An often used source for short pulse durations (<1 ns) is a mode-locked laser, where the pulse repetition rate of a mode-locked laser is fixed and has a single longitudinal gain mode. In order to decrease the repetition rate, pulse selection has been used in the past. Pulse selection requires a “pulse-picking” apparatus (amplitude modulator, acousto-optic deflector, etc.) that is precisely synchronized with the master oscillator pulse train using a phase-locked loop. In this way, the repetition rate may be changed to any sub-harmonic of the starting repetition rate. While this method is functional, the precise synchronization and requirement for a short selection window (less than one pulse period) are complex and difficult to achieve.
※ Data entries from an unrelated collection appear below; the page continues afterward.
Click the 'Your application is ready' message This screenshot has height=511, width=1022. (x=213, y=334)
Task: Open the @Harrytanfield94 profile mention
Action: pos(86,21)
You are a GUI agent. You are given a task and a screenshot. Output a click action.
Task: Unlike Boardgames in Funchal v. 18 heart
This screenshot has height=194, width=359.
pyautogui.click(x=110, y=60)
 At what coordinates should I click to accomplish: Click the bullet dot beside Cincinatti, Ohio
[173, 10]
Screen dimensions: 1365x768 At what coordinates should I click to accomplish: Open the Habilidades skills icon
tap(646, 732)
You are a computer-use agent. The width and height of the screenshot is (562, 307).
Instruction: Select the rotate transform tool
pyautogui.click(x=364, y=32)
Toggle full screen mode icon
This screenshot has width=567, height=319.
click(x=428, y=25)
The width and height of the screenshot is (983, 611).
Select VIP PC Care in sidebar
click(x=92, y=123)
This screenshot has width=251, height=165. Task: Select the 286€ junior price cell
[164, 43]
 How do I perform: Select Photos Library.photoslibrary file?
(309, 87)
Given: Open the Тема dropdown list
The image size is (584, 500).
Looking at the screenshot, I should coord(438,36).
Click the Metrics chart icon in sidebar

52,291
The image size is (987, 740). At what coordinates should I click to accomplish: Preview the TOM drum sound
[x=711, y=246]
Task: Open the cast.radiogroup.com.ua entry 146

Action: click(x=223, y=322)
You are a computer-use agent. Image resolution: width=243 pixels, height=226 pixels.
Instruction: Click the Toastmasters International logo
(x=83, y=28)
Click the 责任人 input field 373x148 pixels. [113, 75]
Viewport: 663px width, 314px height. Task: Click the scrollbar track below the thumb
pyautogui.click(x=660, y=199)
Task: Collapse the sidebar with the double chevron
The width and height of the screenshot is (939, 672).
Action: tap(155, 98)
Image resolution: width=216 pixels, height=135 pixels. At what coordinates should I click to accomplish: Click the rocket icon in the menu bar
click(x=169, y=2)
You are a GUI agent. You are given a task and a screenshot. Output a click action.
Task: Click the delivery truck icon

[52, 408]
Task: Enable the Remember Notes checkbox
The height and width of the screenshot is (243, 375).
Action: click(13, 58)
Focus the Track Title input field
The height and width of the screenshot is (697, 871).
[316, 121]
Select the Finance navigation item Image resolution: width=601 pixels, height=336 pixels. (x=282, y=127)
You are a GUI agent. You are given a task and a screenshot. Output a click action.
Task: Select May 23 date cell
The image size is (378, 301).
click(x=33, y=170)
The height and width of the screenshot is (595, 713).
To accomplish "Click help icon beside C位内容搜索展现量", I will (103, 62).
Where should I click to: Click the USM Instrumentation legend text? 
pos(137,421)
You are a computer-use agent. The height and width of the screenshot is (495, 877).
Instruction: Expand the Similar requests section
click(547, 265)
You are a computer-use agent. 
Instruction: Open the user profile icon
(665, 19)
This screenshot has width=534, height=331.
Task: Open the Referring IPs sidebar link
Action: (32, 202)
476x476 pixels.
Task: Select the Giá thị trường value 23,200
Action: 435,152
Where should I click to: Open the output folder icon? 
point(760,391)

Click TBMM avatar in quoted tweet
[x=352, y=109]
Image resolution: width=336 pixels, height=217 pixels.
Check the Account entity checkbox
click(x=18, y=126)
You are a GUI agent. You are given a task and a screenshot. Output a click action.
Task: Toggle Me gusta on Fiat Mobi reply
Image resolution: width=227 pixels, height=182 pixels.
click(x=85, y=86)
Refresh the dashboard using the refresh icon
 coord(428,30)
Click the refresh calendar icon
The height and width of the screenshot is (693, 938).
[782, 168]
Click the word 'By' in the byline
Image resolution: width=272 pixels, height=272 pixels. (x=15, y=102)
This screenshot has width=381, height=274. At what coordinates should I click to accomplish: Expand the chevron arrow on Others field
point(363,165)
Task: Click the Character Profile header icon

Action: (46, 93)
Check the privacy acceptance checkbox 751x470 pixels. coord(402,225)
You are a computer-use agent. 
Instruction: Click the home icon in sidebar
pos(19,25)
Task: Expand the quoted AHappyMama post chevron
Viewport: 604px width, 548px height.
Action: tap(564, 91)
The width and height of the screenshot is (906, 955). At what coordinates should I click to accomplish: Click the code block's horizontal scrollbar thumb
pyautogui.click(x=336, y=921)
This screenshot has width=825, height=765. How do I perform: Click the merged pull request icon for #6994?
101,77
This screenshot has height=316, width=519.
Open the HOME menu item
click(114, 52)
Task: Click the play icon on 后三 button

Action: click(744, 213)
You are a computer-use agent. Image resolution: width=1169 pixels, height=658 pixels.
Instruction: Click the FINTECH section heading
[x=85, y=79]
Many variants of the above design are used, including but not limited to the use of multiple gain stages with multiple pumps, the inclusion of various filtering elements, a delivery fiber at the output of the laser, and forward and/or backward propagating pumps. Fiber lasers can operate with a wide range of output parameters to satisfy the varying constraints of an application. It is the specifications of the individual fiber amplifier subsystems that determine the output emission. The output emission of a fiber laser can be specified with the average output optical power, peak output optical power, temporal pulse width, center optical wavelength, polarization, spatial mode, and spectral bandwidth. Pumping limitations, gain limitations, optical damage to components, and nonlinear impairments require a unique system design of the elemental blocks of a fiber laser to achieve the desired set of output parameters.
Fiber lasers are of particular interest as an efficient and compact pulsed source for nonlinear frequency conversion from near infrared (NIR) to visible wavelengths. Nonlinear frequency conversion requires high peak power, narrow optical bandwidth, linear polarization, and single spatial mode. However, it has not yet been practical to simultaneously satisfy these requirements in a pulsed fiber lasers due to nonlinear impairments. In particular Stimulated Brillouin Scattering (SBS), Stimulated Raman Scattering (SRS), and Self Phase Modulation (SPM) limit the performance of fiber lasers. These nonlinear impairments increase with higher peak intensity in the fiber, with narrower spectral bandwidth, and by propagating linear polarized light. Examples of mode-locked fiber lasers are known in the art that reduce nonlinear impairments because of the large natural bandwidth of the femtosecond (fs) pulses they create, as well as nanosecond (ns) pulsed fiber lasers that use a master oscillator with artificially high optical bandwidth to reduce nonlinearities. Similarly, fiber lasers with kilowatt (kW) average power are known in the art. These lasers function in continuous wave operation, and generally do not approach the 20-500 kW peak powers appropriate for some applications.
Thus, there is a need in the art for improved methods and systems related to high power mode-locked fiber lasers.